• Passage cité:

# # #

Après dix-huit ans de diffusion, Plus belle la vie tire sa révérence vendredi 18 novembre avec un prime time inédit de 90 minutes suivi, en deuxième partie de soirée, d’un documentaire réunissant les témoignages des comédiens. Ces derniers ont pu croiser, jusqu’au dernier jour de tournage en septembre dernier, leurs fans hardcore réunis devant le studio 37.

On s’est rendu sur place et on a suivi pendant plusieurs jours ces passionnées. Actifs en ligne, ils sont capables d’avaler les kilomètres pour se rapprocher de leurs idoles. Philippe, qui dit adorer les personnages de Kevin et Baptiste parce qu’il les a vus « grandir », a même déménagé pas loin de la Canebière.

Laëtitia fait elle des sacrifices pour pouvoir se payer ses voyages et avoir l’impression de remplir son rôle de fan quatre à cinq fois par an, une semaine entière. Elle a cette fois-ci décidé de rester dix jours pour « leur dire vraiment au revoir » et les soutenir avec ses pancartes. Elle est rejoint par Steffie qui imagine déjà un épilogue réunissant tous les habitués du Mistral. À sa manière, chacun fait le deuil de la série culte de France 3 et répond à nos questions ci-dessous.

Laëtitia, 36 ans

VICE : Bonjour Laëtitia, peux-tu te présenter et dire depuis quand tu regardes PBLV ?
Laëtitia Moiroux :
Je viens de Valence, dans la Drôme. Je suis maman, célibataire et sans emploi. J’ai bientôt 36 ans et je regarde la série depuis que j’en ai 15. Mes parents ne voulaient pas trop que je regarde la télé quand j’étais au collège mais j’ai rattrapé la 1re saison à sa sortie en DVD.

Comment la série est-elle devenue une passion ?
C’est une série conviviale et les endroits filmés donnaient envie de les visiter. Si je devais la résumer en trois mots, ça serait : magie, bonheur et partage. Et puis je me suis souvent identifiée à des personnages. Pas forcément pour ce qu’ils sont mais plus pour des histoires qui m’ont touchée ou qui ont touché des gens de ma famille. Quelque chose de l’ordre de l’intime.

C’est quoi être fan pour toi ?
Je n’utiliserais pas la définition du dictionnaire. Être fan, ça se vit du début à la fin. Je considère que quelqu’un est fan à partir du moment où il vit et ressent les émotions à travers un artiste ou une série. Ce qui me plaît dans le fait d’être fan, c’est d’aller à la rencontre des artistes, de les chercher comme dans une chasse au trésor et de ressentir l’adrénaline monter quand je suis face à eux. C’est mon petit bonheur à moi.

Est-ce que tu as déjà été critiquée pour ta passion ?

# # #

• Consignes de l'exercice:
**a)** Reproduisez, s'il vous plaît, le passage cité en commençant par « Laëtitia fait elle » et en allant jusqu'à « nos questions ci-dessous. ».
**b)** Traduisez en anglais cette phrase du passage cité : « Si je devais la résumer en trois mots, ça serait : magie, bonheur et partage. »
Les données ne jouent aucun rôle ici.

• Bloc de données:

# # #

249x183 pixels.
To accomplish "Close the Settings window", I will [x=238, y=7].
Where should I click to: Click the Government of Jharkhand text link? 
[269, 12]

# # #

• Réponses par consigne:
**a)**
Laëtitia fait elle des sacrifices pour pouvoir se payer ses voyages et avoir l’impression de remplir son rôle de fan quatre à cinq fois par an, une semaine entière. Elle a cette fois-ci décidé de rester dix jours pour « leur dire vraiment au revoir » et les soutenir avec ses pancartes. Elle est rejoint par Steffie qui imagine déjà un épilogue réunissant tous les habitués du Mistral. À sa manière, chacun fait le deuil de la série culte de France 3 et répond à nos questions ci-dessous.

**b)** If I had to sum it up in three words, it would be: magic, happiness and sharing.